Stored items
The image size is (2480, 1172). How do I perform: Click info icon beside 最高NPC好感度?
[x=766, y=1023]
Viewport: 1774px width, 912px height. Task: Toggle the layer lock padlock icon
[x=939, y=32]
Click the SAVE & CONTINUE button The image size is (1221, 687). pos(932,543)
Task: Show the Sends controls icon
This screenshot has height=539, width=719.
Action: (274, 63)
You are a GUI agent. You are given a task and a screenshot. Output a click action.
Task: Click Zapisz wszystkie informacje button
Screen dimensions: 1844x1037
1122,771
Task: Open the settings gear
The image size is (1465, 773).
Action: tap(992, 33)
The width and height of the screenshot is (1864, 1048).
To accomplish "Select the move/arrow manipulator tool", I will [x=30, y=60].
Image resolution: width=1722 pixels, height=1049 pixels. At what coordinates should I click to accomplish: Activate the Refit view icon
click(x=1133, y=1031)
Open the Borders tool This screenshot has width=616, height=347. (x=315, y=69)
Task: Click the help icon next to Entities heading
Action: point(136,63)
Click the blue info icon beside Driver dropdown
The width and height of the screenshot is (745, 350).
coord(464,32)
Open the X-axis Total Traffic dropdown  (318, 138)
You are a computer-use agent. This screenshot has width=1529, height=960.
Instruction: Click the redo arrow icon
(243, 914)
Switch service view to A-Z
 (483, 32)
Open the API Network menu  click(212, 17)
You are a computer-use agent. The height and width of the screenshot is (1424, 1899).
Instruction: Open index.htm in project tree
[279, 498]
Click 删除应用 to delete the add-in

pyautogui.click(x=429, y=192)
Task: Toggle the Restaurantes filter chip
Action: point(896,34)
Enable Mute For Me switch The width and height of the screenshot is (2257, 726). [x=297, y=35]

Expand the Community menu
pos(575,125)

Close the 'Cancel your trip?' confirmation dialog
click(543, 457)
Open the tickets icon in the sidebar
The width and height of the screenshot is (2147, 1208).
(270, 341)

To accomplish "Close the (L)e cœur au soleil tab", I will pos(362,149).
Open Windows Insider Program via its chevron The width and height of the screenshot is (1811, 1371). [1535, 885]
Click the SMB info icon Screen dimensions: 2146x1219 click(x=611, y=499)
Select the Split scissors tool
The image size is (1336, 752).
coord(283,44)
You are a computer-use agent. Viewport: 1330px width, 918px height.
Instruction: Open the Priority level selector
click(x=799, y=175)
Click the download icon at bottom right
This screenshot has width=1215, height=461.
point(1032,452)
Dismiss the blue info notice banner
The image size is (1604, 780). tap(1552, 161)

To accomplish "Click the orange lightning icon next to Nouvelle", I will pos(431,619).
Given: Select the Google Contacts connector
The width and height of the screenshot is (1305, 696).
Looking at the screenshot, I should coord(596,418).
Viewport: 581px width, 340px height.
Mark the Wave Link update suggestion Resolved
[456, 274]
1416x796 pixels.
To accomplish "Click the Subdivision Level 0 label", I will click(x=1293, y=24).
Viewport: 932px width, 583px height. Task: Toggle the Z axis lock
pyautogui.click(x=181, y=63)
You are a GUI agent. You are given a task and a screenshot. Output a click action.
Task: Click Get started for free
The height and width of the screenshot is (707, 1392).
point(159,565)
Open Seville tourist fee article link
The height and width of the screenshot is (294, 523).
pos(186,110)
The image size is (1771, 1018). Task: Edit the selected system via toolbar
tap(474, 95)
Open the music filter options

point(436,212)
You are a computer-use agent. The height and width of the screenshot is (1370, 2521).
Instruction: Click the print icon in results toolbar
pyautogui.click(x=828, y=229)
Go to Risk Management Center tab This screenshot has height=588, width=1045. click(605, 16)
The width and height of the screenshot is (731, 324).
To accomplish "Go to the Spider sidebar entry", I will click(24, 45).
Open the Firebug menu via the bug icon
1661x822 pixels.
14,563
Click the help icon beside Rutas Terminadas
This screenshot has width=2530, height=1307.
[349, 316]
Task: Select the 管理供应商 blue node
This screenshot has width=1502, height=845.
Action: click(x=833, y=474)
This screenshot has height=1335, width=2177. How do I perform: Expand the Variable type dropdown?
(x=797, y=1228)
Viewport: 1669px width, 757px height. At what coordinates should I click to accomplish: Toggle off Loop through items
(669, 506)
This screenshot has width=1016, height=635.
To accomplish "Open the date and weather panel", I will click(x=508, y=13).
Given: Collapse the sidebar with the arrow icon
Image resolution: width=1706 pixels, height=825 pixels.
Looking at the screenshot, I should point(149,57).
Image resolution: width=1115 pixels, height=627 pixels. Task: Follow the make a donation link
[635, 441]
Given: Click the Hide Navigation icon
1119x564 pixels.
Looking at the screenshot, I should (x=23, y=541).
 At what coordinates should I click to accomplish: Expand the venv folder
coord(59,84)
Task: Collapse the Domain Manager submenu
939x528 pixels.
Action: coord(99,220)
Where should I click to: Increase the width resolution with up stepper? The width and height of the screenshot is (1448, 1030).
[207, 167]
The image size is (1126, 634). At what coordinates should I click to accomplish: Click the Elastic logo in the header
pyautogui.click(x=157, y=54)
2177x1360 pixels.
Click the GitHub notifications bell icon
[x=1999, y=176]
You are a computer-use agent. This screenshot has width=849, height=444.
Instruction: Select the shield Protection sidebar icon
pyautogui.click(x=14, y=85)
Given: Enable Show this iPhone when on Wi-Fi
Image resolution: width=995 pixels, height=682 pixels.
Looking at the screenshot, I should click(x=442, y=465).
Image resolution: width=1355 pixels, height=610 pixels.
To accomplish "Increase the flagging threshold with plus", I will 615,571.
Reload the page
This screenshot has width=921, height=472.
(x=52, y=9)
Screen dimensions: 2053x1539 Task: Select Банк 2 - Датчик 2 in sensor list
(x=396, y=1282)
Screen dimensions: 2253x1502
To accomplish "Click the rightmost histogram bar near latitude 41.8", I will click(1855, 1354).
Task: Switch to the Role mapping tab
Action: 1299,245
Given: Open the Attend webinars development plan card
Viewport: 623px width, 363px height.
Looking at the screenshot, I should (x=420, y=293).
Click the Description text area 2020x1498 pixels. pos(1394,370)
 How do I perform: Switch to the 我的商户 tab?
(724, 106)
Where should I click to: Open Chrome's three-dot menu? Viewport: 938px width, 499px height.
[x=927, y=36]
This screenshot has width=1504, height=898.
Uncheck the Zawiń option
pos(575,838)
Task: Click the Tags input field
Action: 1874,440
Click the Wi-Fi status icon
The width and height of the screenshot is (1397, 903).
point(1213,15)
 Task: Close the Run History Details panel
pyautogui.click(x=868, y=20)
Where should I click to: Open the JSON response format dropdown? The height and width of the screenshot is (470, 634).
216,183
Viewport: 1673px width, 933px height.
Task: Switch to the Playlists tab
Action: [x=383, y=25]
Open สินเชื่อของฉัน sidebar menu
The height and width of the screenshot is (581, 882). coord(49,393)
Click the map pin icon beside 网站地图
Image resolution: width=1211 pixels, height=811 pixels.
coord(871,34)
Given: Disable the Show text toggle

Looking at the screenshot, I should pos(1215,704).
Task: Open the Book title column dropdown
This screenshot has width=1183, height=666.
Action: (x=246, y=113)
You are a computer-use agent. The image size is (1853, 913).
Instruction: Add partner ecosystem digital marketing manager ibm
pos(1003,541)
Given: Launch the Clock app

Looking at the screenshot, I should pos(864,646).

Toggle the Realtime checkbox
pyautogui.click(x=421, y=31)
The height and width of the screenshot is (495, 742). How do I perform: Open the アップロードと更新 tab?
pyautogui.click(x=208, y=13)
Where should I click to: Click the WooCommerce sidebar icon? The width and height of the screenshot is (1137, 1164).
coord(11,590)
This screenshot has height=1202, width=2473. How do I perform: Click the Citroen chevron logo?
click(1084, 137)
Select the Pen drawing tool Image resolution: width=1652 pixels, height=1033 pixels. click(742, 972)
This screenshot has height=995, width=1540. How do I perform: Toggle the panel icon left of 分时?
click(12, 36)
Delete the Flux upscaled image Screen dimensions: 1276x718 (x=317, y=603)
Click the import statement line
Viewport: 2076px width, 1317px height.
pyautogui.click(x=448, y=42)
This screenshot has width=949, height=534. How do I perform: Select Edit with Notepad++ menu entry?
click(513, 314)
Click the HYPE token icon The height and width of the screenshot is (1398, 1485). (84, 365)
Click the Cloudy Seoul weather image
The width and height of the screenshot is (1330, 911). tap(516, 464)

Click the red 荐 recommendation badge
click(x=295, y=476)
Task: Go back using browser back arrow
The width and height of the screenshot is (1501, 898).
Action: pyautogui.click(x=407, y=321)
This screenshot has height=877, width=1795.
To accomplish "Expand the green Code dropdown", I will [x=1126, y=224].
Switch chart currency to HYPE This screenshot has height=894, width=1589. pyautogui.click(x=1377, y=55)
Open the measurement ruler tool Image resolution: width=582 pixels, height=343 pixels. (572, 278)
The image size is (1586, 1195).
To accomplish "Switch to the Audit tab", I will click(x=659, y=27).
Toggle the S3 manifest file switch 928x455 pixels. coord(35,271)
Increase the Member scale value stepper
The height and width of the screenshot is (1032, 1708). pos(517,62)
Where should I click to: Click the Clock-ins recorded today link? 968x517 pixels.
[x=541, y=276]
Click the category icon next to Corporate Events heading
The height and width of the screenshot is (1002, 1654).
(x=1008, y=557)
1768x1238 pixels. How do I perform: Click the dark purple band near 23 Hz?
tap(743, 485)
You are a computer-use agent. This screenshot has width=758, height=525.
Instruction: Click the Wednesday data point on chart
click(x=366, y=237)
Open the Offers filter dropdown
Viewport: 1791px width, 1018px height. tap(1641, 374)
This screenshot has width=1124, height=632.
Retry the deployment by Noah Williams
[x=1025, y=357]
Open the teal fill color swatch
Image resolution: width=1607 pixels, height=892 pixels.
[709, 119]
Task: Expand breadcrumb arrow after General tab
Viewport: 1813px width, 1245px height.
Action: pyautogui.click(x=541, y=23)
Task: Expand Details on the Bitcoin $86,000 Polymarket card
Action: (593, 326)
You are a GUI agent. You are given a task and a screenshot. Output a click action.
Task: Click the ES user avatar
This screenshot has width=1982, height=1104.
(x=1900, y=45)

» WHAT THE TASK ASKS: Up to and including the line with "Open Windows Insider", repeat the entries exactly, beginning at their first line.

» ANSWER SECTION:
The image size is (2480, 1172). How do I perform: Click info icon beside 最高NPC好感度?
[x=766, y=1023]
Viewport: 1774px width, 912px height. Task: Toggle the layer lock padlock icon
[x=939, y=32]
Click the SAVE & CONTINUE button The image size is (1221, 687). pos(932,543)
Task: Show the Sends controls icon
This screenshot has height=539, width=719.
Action: (274, 63)
You are a GUI agent. You are given a task and a screenshot. Output a click action.
Task: Click Zapisz wszystkie informacje button
Screen dimensions: 1844x1037
1122,771
Task: Open the settings gear
The image size is (1465, 773).
Action: tap(992, 33)
The width and height of the screenshot is (1864, 1048).
To accomplish "Select the move/arrow manipulator tool", I will [x=30, y=60].
Image resolution: width=1722 pixels, height=1049 pixels. At what coordinates should I click to accomplish: Activate the Refit view icon
click(x=1133, y=1031)
Open the Borders tool This screenshot has width=616, height=347. (x=315, y=69)
Task: Click the help icon next to Entities heading
Action: point(136,63)
Click the blue info icon beside Driver dropdown
The width and height of the screenshot is (745, 350).
coord(464,32)
Open the X-axis Total Traffic dropdown  (318, 138)
You are a computer-use agent. This screenshot has width=1529, height=960.
Instruction: Click the redo arrow icon
(243, 914)
Switch service view to A-Z
 (483, 32)
Open the API Network menu  click(212, 17)
You are a computer-use agent. The height and width of the screenshot is (1424, 1899).
Instruction: Open index.htm in project tree
[279, 498]
Click 删除应用 to delete the add-in

pyautogui.click(x=429, y=192)
Task: Toggle the Restaurantes filter chip
Action: point(896,34)
Enable Mute For Me switch The width and height of the screenshot is (2257, 726). [x=297, y=35]

Expand the Community menu
pos(575,125)

Close the 'Cancel your trip?' confirmation dialog
click(543, 457)
Open the tickets icon in the sidebar
The width and height of the screenshot is (2147, 1208).
(270, 341)

To accomplish "Close the (L)e cœur au soleil tab", I will pos(362,149).
Open Windows Insider Program via its chevron The width and height of the screenshot is (1811, 1371). [1535, 885]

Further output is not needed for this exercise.